Stores are open in Nabi Ilyas, few shoppers.  The entrance to ‘Izbet Tabib is open, the village is quiet.

 

09:30  Isla.  No one at the meeting place.  We drove around the village, ran into the son of one of the coordinators who’d forgotten to tell his mother about the meeting.  After waiting half an hour we decided to leave.

I’ll find out how to contact them more effectively to arrange meetings.

 

10:00  ‘Azzun.  Quiet.  Shops are open, few young people in the streets.  People rise later on Friday and attend prayer in the afternoon.

 

10:40  Qaddum.  Children in the streets holding slings, ready for the weekly demonstration. 

 

We met a group of men on the blocked road who told us that electricity to the village was cut off at midnight, not for the first time and with no advance notice.  The residents think it’s collective punishment, the army’s way of pressuring them to cease the weekly demonstrations.  The DCL told them it was a local outage; Palestinian engineers were sent to locate its source.  While we were there they returned from the area to which Palestinians are forbidden access and said the problem is on the Israeli side, i.e. the IEC.  I spoke to the emergency operations room; they told me the outage will be fixed after the demonstration.  When I checked again after 17:00 I was told electricity had been restored.

 

Meanwhile we sat talking with the men.  They told us that since the demonstrations had begun eight years earlier a total of some 200 villagers had been arrested.  Today 14 people are being held.

 

20 demonstrators have been injured from live fire during recent weeks, four of them seriously and still hospitalized, bullets in their bodies.  About fifty others have been injured by tear gas canisters fired at them, one with a serious head wound.  They showed us photos of bullets that had been removed from the demonstrators. 

 

One man said to us, “This is our road.  They have to give it back.  The struggle won’t end until they return it to us.  We’ve been here hundreds of years; the settlement was established in 1975.  The road on which we’re walking was built by the British.”  All the villagers are united and determined to keep struggling until justice is done and their road reopens.  While we were there they began preparing for the weekly demonstration.  A group of children practiced with slings by the roadside; the adults climbed the hill from which the soldiers observe them and fire tear gas and tried to locate them among the olive trees; youths arrived with gas masks.

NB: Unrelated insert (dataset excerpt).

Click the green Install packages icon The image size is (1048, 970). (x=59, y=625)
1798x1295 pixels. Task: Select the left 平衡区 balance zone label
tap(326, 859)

We Israelis have much to learn from them about the dignified manner in which they’re fighting for justice and their right to travel freely on the main road to their village.

 

12:00  ‘Azzun. An army jeep at the entrance, soldiers alongside.  The oppressive routine.

At the plant nurseries we were told that the police cars that came three days ago were looking for people in Israel illegally.  One was caught.  A fantastic success…

 

On Highway 55, near the Bedouin bidonville, 5-6 police cars on the roadside.